Read more: Big ETF players remain on the sidelines amid possible milestone bitcoin fund approval
SSGA was also not among the issuers that filed for a spot ether ETF. Those funds could gain clearance to lead in the coming weeks, if not days.
With SSGA’s latest announcement, Vanguard is essentially the only asset management titan still showing no interest in crypto, in any form.
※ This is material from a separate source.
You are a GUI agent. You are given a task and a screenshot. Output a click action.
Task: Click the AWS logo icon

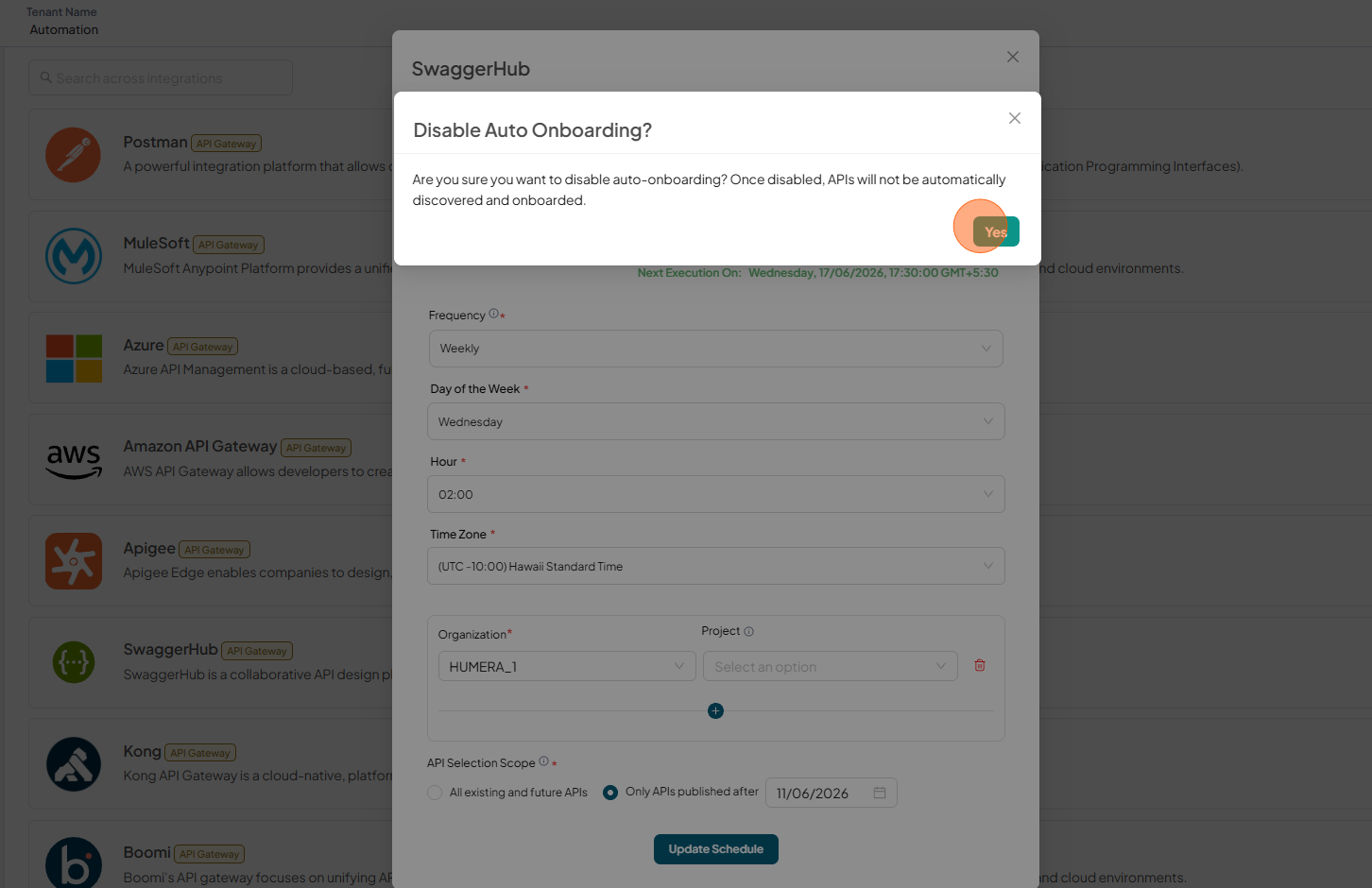pyautogui.click(x=74, y=460)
The firm has called the investment case for crypto assets weak, adding that such products don’t fit in “a well-balanced, long-term investment portfolio.”
And yet, financial advisers and other institutional investors are allocating to them.
Ric Edelman, founder of the Digital Assets Council of Financial Professionals, has said big investment firms not offering crypto ETFs are likely to change their minds as demand for BTC and ETH grows.
Mishra agrees that just because SSGA has not yet entered that arena doesn’t mean they never will.
“State Street has taken a cautious approach to entering the digital assets space,” she said. “But I wouldn’t be surprised to see them file for spot crypto ETFs in the future.”